MAF flights for Médecins Sans Frontières (MSF) have helped bring some of the essential medical supplies to support their three mobile clinics in Renk.
The MSF team on the ground are receiving an influx of refugees coming over the border fleeing the conflict in Sudan.
The sheer number of refugees arriving in Renk makes conditions challenging for the refugees - with a lack of food, shelter, sanitation facilities and clean water. As well as providing medical care, MSF are treating river water to make it safe to drink.
The medical freight carried by MAF includes basic supplies like latex gloves, malaria tests and oral re-hydration solution, needed to treat conditions including acute watery diarrhoea, malaria, respiratory tract infections and eye infections caused by the poor living conditions in the camps.
MSF teams screen for patients who need specialist medical care or mental health support. They are also carrying out health education, as an essential line of defence against preventable diseases, screening for malnutrition in children, and conducting catch-up measles vaccinations reaching 1,469 children so far.
The priority is containing the outbreak of measles which is spreading quickly in cramped conditions. MSF responds urgently when cases are identified, admitting the sick to their measles isolation ward. 247 cases and seven deaths had been reported in Renk by 25 of June according to the World Health Organisation.

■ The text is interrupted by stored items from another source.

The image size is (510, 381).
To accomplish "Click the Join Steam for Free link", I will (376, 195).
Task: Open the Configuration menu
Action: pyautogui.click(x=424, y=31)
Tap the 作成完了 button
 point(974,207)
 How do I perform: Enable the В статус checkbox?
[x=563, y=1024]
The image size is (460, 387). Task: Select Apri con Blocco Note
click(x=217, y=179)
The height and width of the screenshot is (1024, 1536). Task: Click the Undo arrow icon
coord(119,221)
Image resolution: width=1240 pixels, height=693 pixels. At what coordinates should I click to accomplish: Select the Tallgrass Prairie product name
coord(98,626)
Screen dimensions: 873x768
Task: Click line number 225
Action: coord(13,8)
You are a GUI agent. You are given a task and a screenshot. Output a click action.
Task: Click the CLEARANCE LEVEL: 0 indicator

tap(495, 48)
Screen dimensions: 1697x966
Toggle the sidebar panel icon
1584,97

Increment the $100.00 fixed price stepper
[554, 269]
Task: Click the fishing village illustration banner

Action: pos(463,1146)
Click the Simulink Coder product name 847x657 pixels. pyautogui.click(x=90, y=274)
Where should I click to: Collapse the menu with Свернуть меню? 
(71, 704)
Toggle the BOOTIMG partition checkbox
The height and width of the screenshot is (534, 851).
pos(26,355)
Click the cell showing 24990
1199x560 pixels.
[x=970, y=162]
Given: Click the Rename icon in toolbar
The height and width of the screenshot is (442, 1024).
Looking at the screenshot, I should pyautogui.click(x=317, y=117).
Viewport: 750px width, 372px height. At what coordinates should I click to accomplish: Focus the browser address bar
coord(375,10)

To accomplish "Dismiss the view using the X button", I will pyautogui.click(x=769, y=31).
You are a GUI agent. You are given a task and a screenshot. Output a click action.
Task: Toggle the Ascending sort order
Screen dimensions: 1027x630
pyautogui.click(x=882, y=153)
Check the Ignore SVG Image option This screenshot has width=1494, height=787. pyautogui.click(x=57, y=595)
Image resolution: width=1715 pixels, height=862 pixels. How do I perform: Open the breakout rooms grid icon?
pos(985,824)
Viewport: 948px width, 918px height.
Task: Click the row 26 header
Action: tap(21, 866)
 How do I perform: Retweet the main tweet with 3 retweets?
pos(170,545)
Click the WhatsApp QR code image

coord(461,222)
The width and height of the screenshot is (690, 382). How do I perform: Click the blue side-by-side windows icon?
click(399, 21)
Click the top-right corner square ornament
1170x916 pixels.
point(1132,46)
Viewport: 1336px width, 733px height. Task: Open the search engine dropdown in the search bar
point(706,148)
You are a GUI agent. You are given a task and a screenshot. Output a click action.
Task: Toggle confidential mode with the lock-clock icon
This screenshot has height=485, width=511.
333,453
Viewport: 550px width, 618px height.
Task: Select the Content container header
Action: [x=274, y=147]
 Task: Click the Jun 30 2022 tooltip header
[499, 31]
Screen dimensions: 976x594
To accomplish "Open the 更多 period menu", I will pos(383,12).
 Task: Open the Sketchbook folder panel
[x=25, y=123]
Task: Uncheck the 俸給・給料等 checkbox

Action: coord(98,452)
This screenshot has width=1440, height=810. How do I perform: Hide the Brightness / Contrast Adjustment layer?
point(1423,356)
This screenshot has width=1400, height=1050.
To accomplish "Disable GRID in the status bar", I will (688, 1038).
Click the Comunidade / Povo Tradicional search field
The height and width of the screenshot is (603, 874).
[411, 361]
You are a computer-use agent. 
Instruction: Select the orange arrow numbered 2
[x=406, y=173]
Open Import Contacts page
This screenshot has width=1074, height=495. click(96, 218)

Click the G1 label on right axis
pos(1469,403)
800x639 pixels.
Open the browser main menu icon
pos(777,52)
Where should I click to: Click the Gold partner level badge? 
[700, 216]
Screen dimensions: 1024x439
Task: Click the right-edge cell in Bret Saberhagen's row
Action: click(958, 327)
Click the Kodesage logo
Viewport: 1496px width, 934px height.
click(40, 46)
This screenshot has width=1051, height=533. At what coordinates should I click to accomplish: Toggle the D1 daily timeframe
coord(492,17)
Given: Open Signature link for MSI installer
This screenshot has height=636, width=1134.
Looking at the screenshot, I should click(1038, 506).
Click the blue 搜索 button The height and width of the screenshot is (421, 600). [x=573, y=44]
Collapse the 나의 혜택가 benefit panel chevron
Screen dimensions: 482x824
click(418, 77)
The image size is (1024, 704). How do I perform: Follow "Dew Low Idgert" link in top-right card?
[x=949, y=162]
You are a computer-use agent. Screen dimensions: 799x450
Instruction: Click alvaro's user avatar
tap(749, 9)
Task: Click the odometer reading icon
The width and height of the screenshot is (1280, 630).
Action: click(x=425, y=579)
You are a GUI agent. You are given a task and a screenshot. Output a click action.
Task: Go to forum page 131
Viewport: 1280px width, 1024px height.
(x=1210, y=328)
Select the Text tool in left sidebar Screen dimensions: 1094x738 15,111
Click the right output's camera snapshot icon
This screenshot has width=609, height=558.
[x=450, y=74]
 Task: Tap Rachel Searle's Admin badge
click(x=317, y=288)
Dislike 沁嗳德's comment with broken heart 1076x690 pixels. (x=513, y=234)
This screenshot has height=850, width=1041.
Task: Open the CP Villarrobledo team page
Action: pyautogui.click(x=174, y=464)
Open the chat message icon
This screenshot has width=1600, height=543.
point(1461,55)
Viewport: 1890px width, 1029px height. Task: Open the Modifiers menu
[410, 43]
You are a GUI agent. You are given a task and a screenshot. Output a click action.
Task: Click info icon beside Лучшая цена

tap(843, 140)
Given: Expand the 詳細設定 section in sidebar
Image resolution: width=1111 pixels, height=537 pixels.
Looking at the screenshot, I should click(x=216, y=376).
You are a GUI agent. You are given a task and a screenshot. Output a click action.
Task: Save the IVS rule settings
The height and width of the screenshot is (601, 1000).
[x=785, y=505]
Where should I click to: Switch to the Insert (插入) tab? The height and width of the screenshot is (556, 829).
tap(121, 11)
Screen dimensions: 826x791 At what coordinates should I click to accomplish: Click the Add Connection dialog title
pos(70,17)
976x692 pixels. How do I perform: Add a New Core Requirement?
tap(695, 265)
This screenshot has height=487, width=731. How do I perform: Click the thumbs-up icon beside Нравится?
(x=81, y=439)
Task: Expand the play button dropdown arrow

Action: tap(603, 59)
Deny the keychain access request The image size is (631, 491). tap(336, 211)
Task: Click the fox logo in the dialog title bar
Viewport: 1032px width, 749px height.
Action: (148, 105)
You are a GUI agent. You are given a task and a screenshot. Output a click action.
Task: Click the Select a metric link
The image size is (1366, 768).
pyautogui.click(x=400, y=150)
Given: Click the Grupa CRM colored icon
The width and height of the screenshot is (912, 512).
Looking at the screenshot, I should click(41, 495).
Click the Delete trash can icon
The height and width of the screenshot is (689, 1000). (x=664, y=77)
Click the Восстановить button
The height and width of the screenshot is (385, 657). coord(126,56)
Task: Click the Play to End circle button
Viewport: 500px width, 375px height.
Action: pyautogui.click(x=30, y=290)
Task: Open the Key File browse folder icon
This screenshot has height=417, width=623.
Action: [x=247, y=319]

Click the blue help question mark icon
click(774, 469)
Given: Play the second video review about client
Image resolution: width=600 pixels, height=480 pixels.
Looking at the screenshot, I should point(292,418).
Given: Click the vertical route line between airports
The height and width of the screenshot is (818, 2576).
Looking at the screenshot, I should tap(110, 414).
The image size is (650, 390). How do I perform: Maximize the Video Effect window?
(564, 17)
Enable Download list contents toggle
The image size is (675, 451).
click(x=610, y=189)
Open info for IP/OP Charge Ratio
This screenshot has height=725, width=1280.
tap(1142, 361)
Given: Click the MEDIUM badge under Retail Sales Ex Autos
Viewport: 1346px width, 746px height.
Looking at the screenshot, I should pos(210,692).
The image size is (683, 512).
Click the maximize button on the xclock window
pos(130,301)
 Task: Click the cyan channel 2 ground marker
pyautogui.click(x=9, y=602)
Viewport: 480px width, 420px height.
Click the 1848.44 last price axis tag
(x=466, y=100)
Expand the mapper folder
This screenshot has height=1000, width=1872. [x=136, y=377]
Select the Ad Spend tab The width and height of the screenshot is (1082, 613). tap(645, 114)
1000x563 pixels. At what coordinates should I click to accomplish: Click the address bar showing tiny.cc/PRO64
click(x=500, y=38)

Four tons of freight that has reached Renk so far with MAF is helping people like Awel Shoul, and his brother who was undergoing medical treatment in Khartoum and about to have surgery when they fled. The brothers arrived with nothing after they were robbed of their belongings, cash and mobile phones.
As the conflict continues to rage, resupplying the teams on the ground, responding to the increasing need is essential.